While 2008 made us aware of the housing crisis, with the improvements in the economy the assumption is that the crisis is over. The reality is, people are still challenging loss of home. Watch the short films we produced for the exhibition.

Watch the House of Cards:rebuilding trailer.

House of Cards: Rebuilding is the first presentation of a work-in-progress exhibition featuring the personal stories of community members who have struggled to save their homes. The narratives included confront loss of home through eviction, foreclosure, forced displacement and other threats to our human right to housing. Through photographs, short films, and research, this new work allows us to learn how our neighbors are dealing with these issues and meet the organizations they are working with to confront this challenge. House of Cards: Rebuilding Chicago’s exhibition was generously supported in part by the Pierce Family Foundation and Peter Kupferberg. Presented in partnership with the National Low Income Housing Coalition.

Commissioned and produced by Art Works Projects
Directed, cinematography and editing: Maren Wickwire
Interviews: Roberta Feldman
Photographs : Jon Lowenstein

Watch the Series of 8 short films:

Teresa and her family moved into a newly painted rental house in a neighborhood that provided her grandchildren with safety and good schools. When the winter began, the furnace and sump pump failed, the water pipes broke, and mold and structural damage appeared. Her landlord, angry that Teresa used her rent money for the repairs, issued an eviction notice. The Lawyer’s Committee for Better Housing represented Teresa in court. While it was declared that she did not owe back rent, she was given 60 days to vacate her home and was forced to leave. After living with her sister, Teresa and her family found a new home.

Eddie & Granddaughter Teica Financial challenges interrupted Eddie’s college education. She and her children were doubled up with family members and faced a range of personal problems. After many difficult years, her mother’s death prompted Eddie to reach out to HOW for supportive services and housing assistance. She subsequently earned her bachelors degree in healthcare administration and is now beginning to search for employment.

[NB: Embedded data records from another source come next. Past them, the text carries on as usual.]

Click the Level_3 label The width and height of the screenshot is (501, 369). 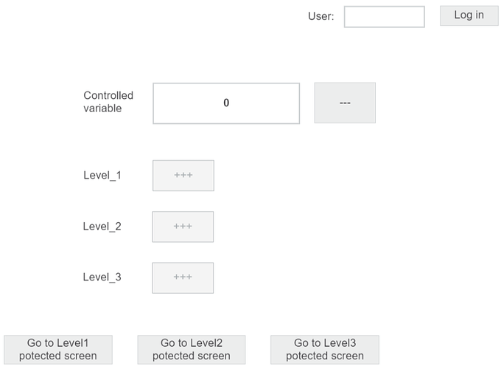[x=102, y=277]
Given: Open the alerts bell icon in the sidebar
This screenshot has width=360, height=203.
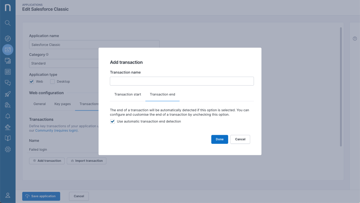Looking at the screenshot, I should [x=8, y=116].
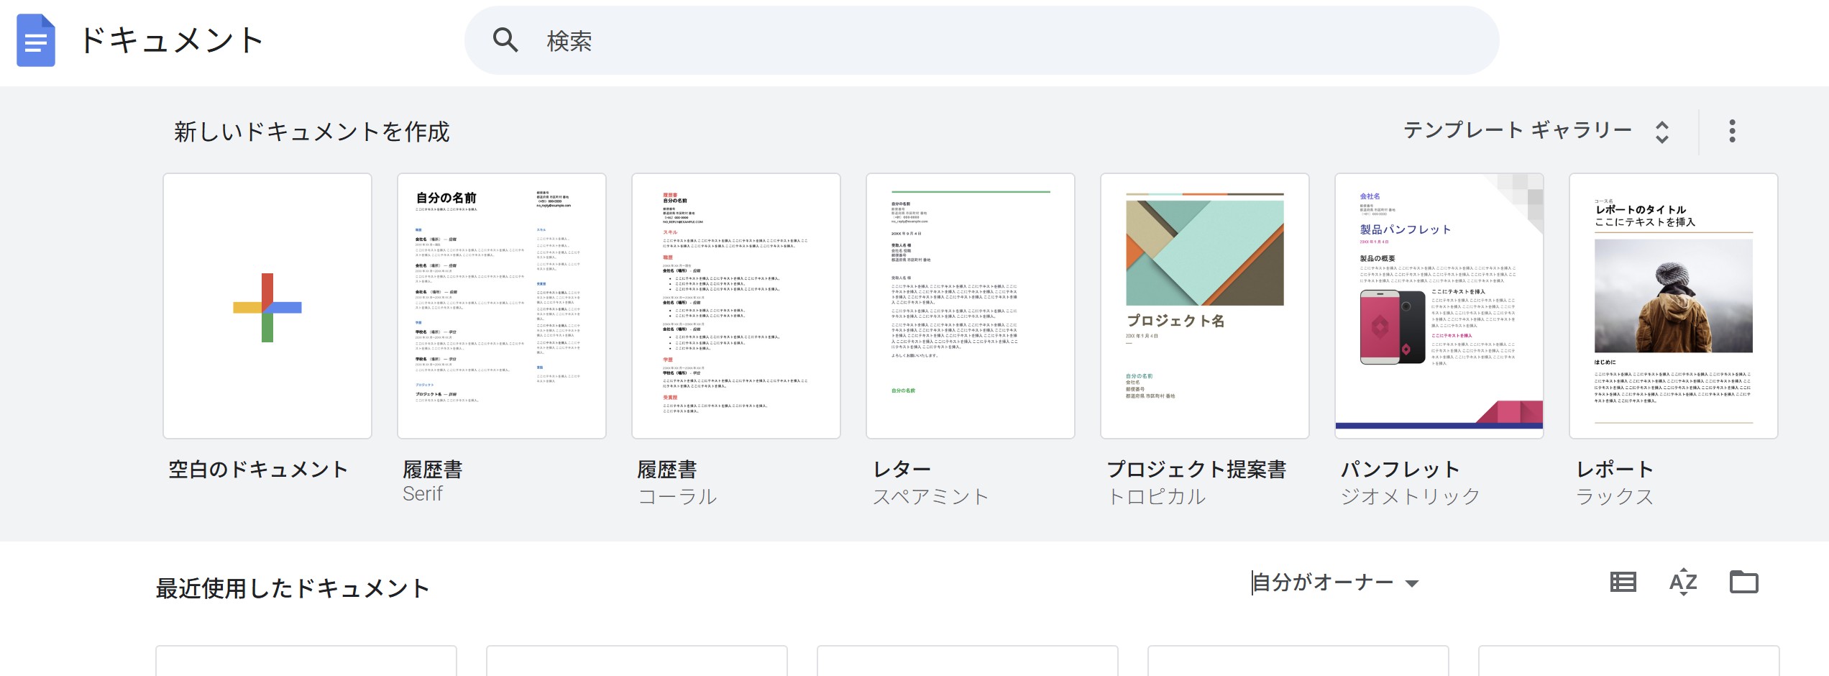Click the search magnifier icon

(x=505, y=40)
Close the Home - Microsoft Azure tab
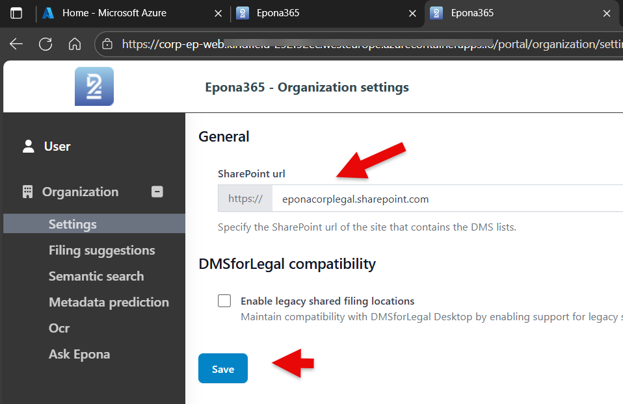The image size is (623, 404). pos(218,13)
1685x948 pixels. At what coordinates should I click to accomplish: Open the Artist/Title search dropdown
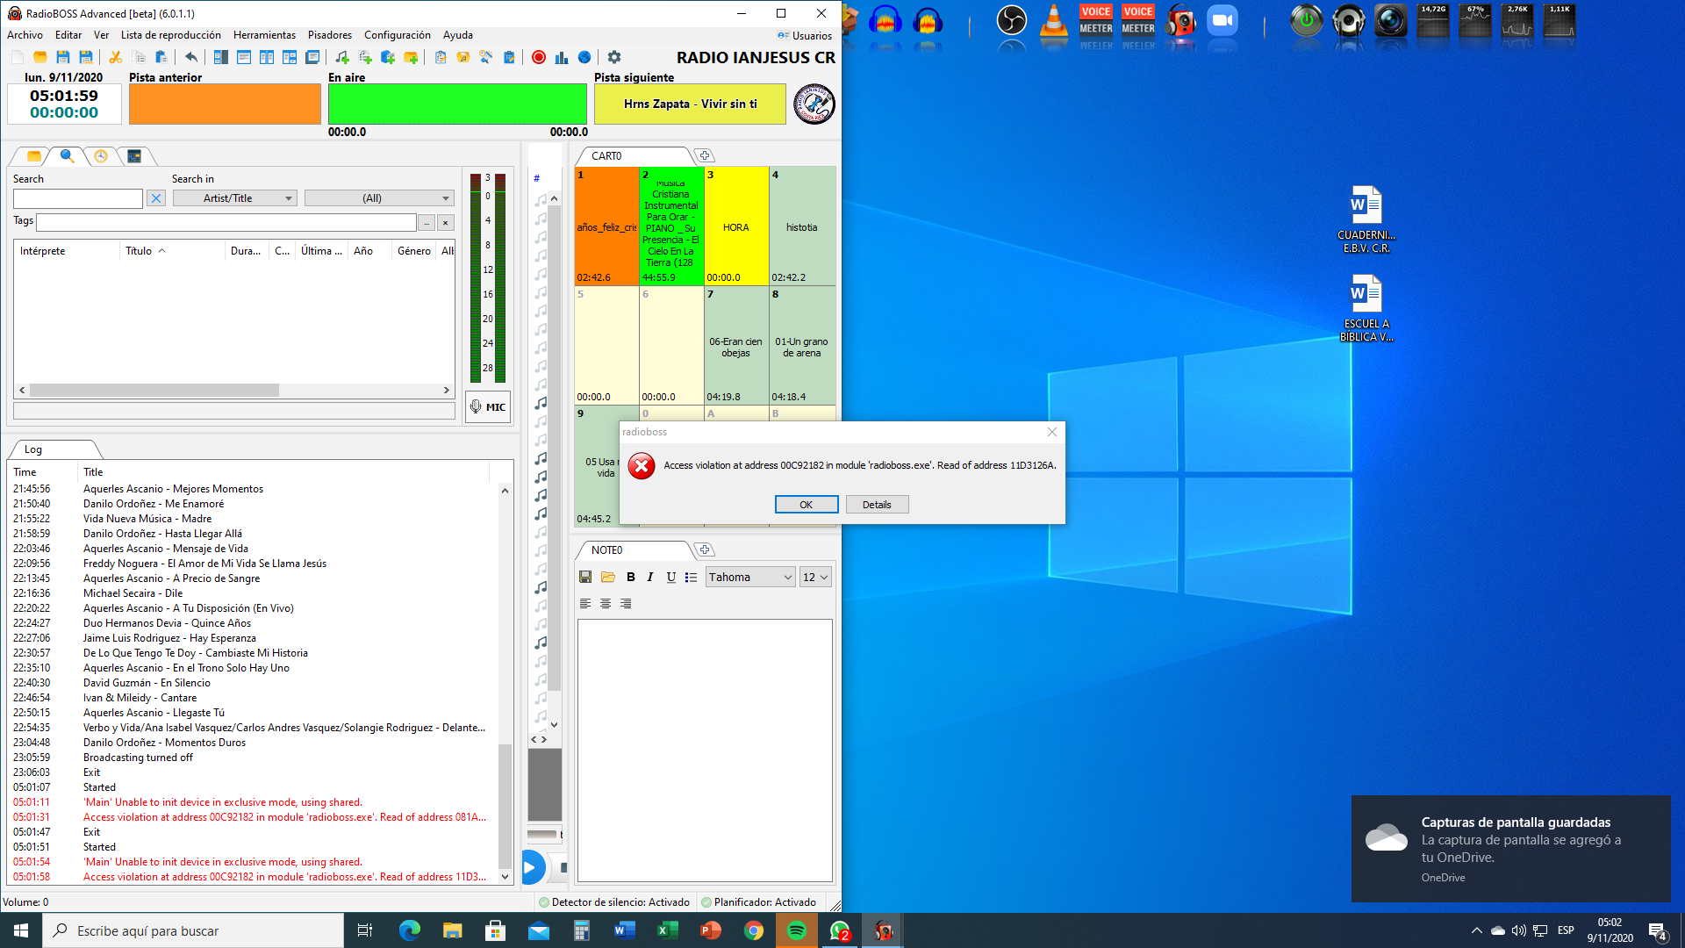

Jackie - Jackie could not work because of her serious illnesses, and her husband lost his job because he was frequently forced to take time off in order to care for the family. When their money ran out, the couple had to split up and live with separate relatives. In time, Jackie and her oldest daughter were living on the street. Eventually her in-laws provided them with a single room, which the entire family shared for several years. Jackie recently began working with La Casa Norte to secure an apartment for her family.

When Phyllis was forced to take a lower-paying job after working 32 years as a respiratory therapist, her home, bought with an inheritance from her husband, went into foreclosure. Through a radio advertisement, she found a lawyer who did little more than take her fees, and she was left with no options other than declaring bankruptcy. However, by working with the Northwest Side Housing Center, she was able to arrange for a mortgage modification.

Hilda and Carlos lost their jobs in 2008. Since then, available work opportunities have paid considerably less than their previous salaries, making it impossible for them to meet their original mortgage payments. They applied for a modification, but their application was denied a year later. They became deeply involved with the Northwest Side Housing Center, and after two years were able to secure a mortgage modification and stay in their home.

Nancy and Ernie, both long-established working actors, lost nearly all of their sources of employment beginning in 2007. They continued to pay their mortgage with savings for some time, and later credit cards. When they applied for a mortgage modification they were denied. Ultimately, after declaring bankruptcy and working with the Northwest Side Housing Center for over a year, they were able to secure the modification and stay in their home. 

Mrs. Williams was the victim of a reverse mortgage scam that promised free home improvements. Like many seniors who become confused about how to pay their home insurance, Mrs. Williams found herself in foreclosure. Reverend Hood, her nephew, is helping her fight the scam and raising local and national awareness of the extent of this outrage.

Matthew lived in an apartment in a building that went into foreclosure. Though he followed the process required to receive a new lease or monies to move, he received a ninety-day eviction notice. The Lawyer’s Committee for Better Housing negotiated a new lease for him and his fiancée Jasmine.